Dans le pays, l’inflation de base est passée de 160 % avant le coup d’État à plus de 440 % un an plus tard.
L’accord fournit la preuve de l’échec du coup d’État militaire, déclare M. Nogoud.
Il ajoute que « l’armée n’est plus capable de diriger le pays ».
L’accord de décembre crée une certaine structure. Les détails de la transition (quand et comment elle se produira) doivent toujours être négociés. Ces négociations étaient censées débuter le 9 janvier.
Lors d’une allocution nationale le 1er janvier, le général al-Burhan a déclaré qu’il s’est engagé à élargir le consensus lorsque les négociations avanceront, selon Radio Dabanga.
L’accord manque toujours de fournir de nombreux détails et il ignore les nombreux problèmes hors de la capitale, selon la déclaration d’Alan Boswell, directeur du projet de la Corne de l’Afrique pour l’International Crisis Group, à Al Jazeera.
« Cet accord n’est pas un plug and play ; il y a toujours du travail à faire », dit-il.
Bien que l’accord n’inclue pas de nombreux détails cruciaux, Kholood Khair, fondatrice du groupe de réflexion soudanais Confluence Advisory, déclare qu’une chose est claire : il place la responsabilité pour faire sortir le Soudan de son bourbier actuel carrément sur les épaules des leaders civils futurs.
Elle dit à Al Jazeera : « Les généraux ont le plus à gagner avec cet accord. Il exerce très peu de pression sur les généraux pour qu’ils concèdent leur pouvoir ou leur actif. »
L’armée soudanaise est fortement impliquée dans l’économie du pays, depuis les cultures jusqu’aux champs de pétrole et aux contrats du secteur de la défense.
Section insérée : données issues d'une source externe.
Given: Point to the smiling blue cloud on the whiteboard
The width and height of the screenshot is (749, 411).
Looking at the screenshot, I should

Bien que la structure de l’accord exige le retrait de l’influence militaire dans les secteurs non militaires de l’économie, le mécanisme de ce retrait demeure vague.
Pendant ce temps, l’armée continue à recevoir la part du lion dans le budget national du pays : 28 %, comparé à 3 % pour la combinaison des secteurs de la santé et de l’éducation.
Puisqu’un certain nombre de groupes, en faveur de la junte aussi bien que de la démocratie, ont été exclus des négociations qui ont établies la structure de l’accord de décembre, la mise en œuvre de l’accord demeure incertaine, selon M. Boswell.
« Les gens qui ont signé cet accord ne représentent pas très bien les groupes hors de la capitale ou dans les zones de conflit », déclare-t-il à Al Jazeera.
Les critiques craignent que l’exclusion des groupes militants signataires de l’accord de paix de Juba en octobre 2020 n’enflamme de nouveau le conflit auquel ces accords ont mis fin.